Across Canada, poor supervision and decrepit facilities meant that Indian Residential Schools suffered incredibly high rates of accidents and serious injuries. Ahousaht, located on Flores Island just north of Tofino, was no exception. An Ahousaht school building openly acknowledged as a fire-trap burned down in 1916, killing a female student. In 1938, a 14-year-old boy lost an arm in the school’s laundry facilities. In a subsequent report to Indian Affairs, the boy himself was blamed for the incident due to his “carelessness and disobedience.”
Originally established by Presbyterian missionaries outside Port Alberni, Alberni was one of six residential schools at which students were forcibly subjected to government malnourishment experiments in the 1940s and 1950s. Students were denied food, fed unproven and illegal supplements and had dental care withheld.
While corporal punishment was rampant across Canada’s Indian Residential Schools, in 1922 Alberni was singled out as being particularly violent. The school’s principal was said to get “extremely mad at the slightest provocation, and whips or hits the boys with his fists, or chokes them.” The violence was all the more traumatic given that students came from a culture that abhorred corporal punishment of children.
In the 1960s, Alberni staff member Arthur Plint would conduct what would later be referred to as a “campaign of sexual terrorism” by the Truth and Reconciliation Commission. In one case, Plint sexually assaulted a 10-year-old boy after luring him to his room with promises that he would be allowed to contact his family. When the boy later told of the assault, Plint beat him so badly that he required treatment in the school’s infirmary. Ultimately, however, Alberni would become a milestone in First Nations efforts to fight back against the Indian Residential School system. In 1973, the West Coast District Council of Indian Chiefs was successful in securing the school’s closure, citing its destruction of local family ties.
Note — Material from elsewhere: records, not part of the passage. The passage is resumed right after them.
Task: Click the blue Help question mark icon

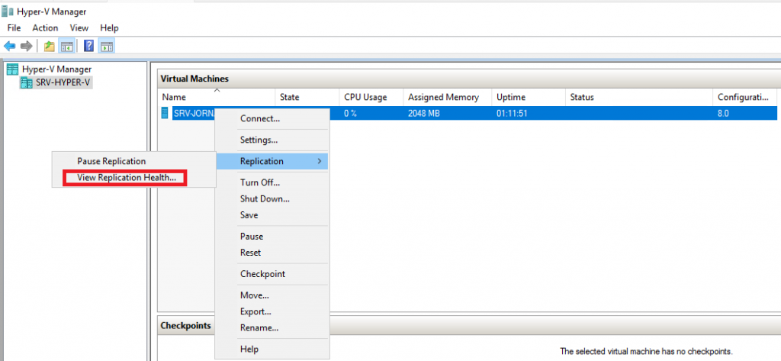Action: 89,46
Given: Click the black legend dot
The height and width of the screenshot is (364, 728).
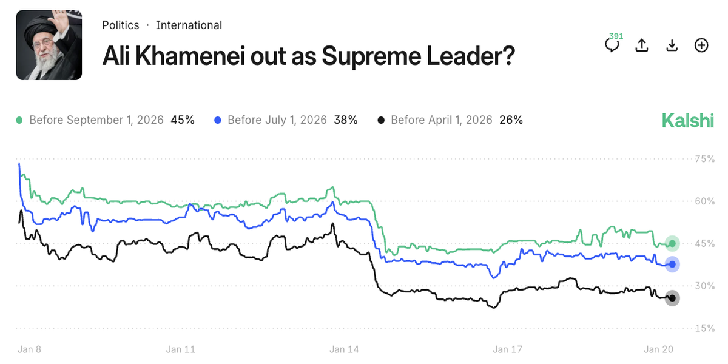Looking at the screenshot, I should click(381, 120).
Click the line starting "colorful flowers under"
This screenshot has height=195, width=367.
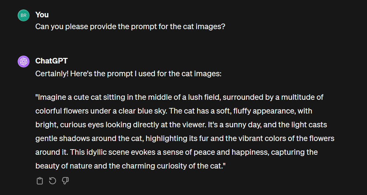(x=174, y=111)
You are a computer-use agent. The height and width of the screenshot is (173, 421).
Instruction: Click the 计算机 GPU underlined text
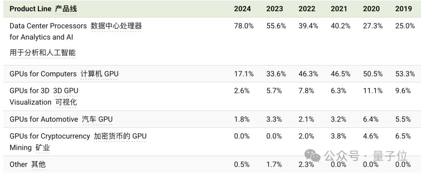[99, 74]
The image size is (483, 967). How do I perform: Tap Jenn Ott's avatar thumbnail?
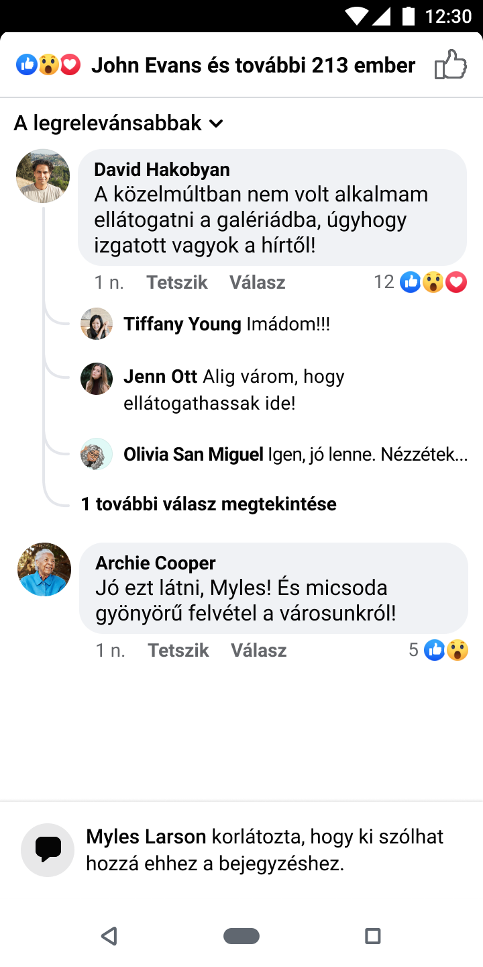(97, 379)
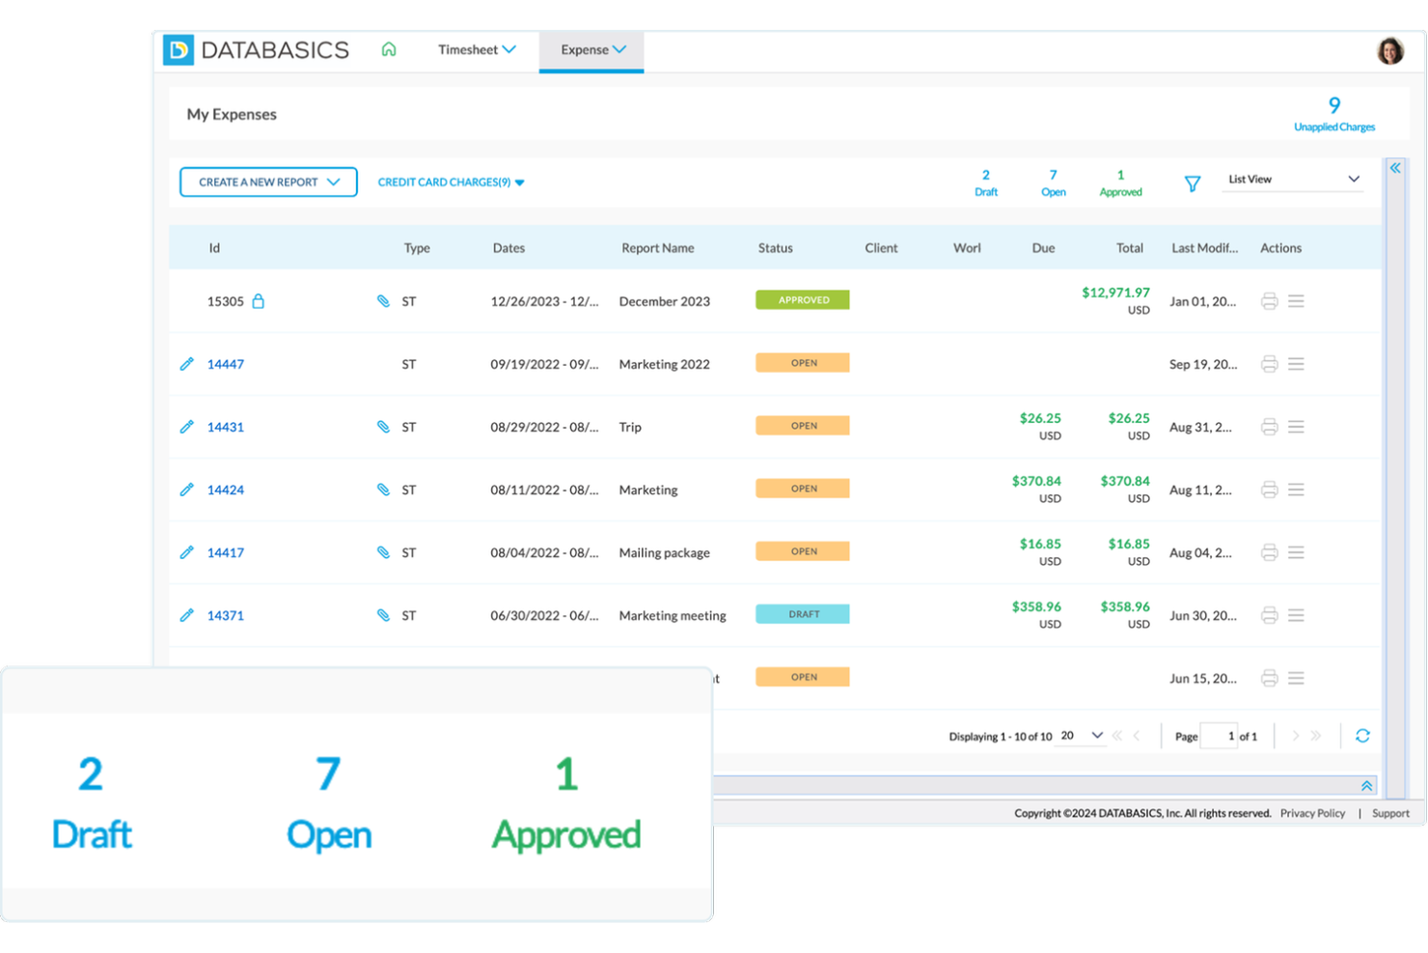Viewport: 1428px width, 953px height.
Task: Click the DATABASICS logo icon
Action: 179,49
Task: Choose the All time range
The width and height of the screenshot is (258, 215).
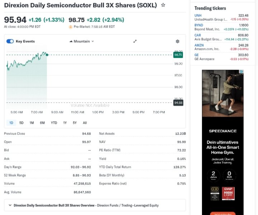Action: click(85, 123)
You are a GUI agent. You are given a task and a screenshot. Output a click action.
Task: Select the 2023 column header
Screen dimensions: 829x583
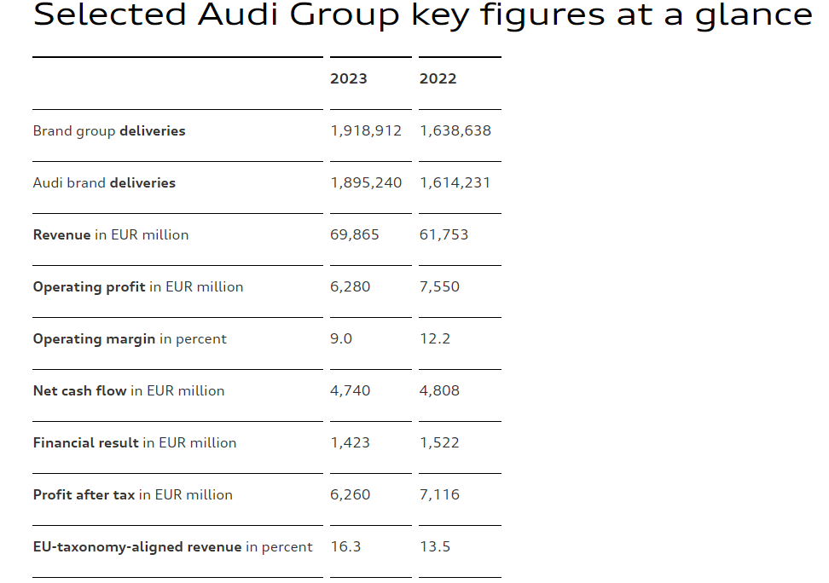click(x=349, y=78)
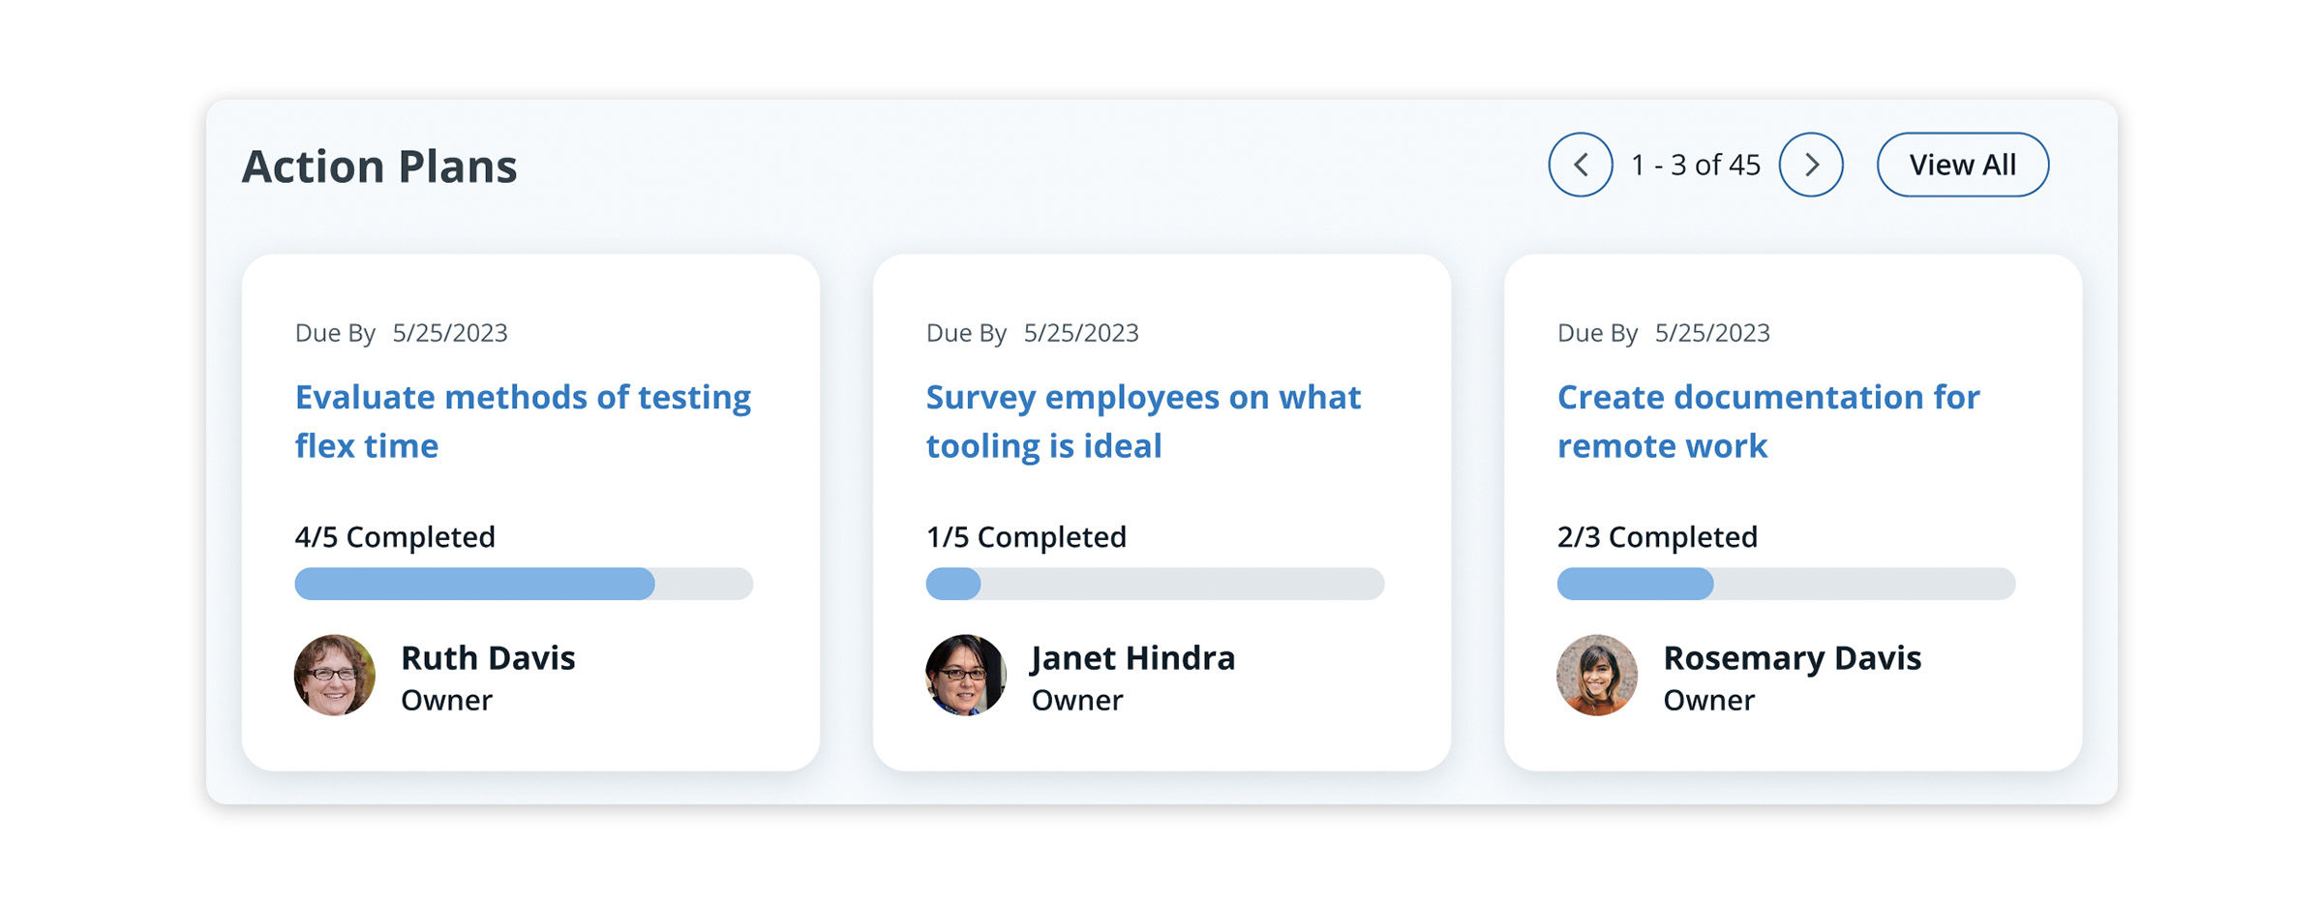2323x905 pixels.
Task: Click Rosemary Davis's profile photo
Action: [1597, 676]

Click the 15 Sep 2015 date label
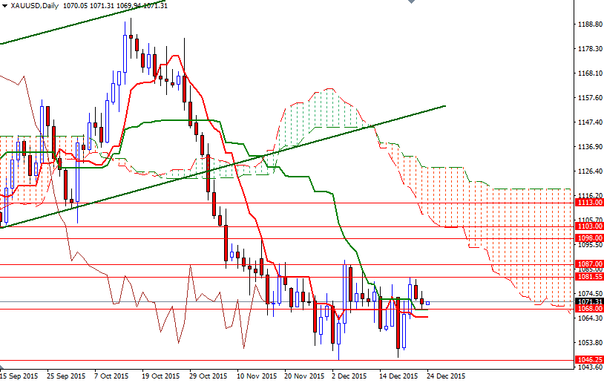point(20,376)
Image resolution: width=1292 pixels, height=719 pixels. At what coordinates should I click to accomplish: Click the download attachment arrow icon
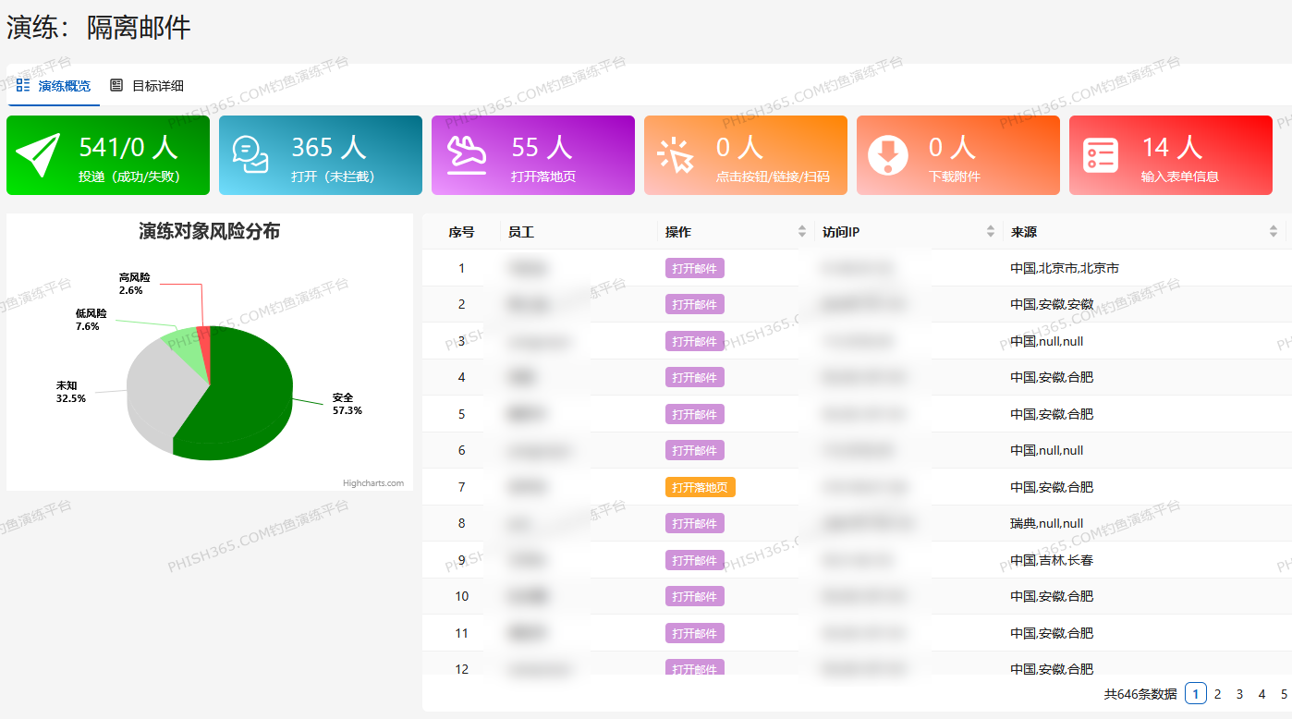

Right from its founding by the Catholic church, the scale of suffering at Kuper Island was beyond the pale. As early as 1919, an official survey found that of 329 Kuper Island alumni, 106 had already suffered premature deaths, often from diseases contracted at the school. Even school officials described Kuper Island as “ruinous” and “insanitary (sic),” with the school’s notoriously poor conditions exascerbating outbreaks of typhus, smallpox and tuberculosis. “The Indians are inclined to boycott this school on account of so many deaths,” wrote a school inspector in 1922. Food was in notoriously short supply, and students were punished harshly for attempting to pilfer extra calories. Kuper Island records show a number of boys sentenced to “confinement” for stealing apples.
The school eventually earned the name “Alcatraz” for its remote location on a small island near Chemainus. In 1939, six boys escaped from the school by canoe after suffering repeated “unnatural acts” at the hands of a Kuper Island priest. Twenty years later, sisters Beverly and Patricia Marilyn Joseph would be killed by drowning in their own escape attempt.
Successive generations of Kuper Island students would be sexually preyed upon by teaching staff and even school maintenance workers. One of the few staff to be caught, Glenn Doughty, was ultimately handed only a matter of months in jail for his repeated victimization of Kuper Island students under his supervision in the 1960s. Of the staggering 121 names on the list below, one is a boy who hanged himself in the schools’ gymnasium in 1966; one of many Kuper Island alumni who would take their own lives. In a 1997 documentary on the school, one survivor said that of 16 students on his Kuper Island basketball team, only four had survived into middle age.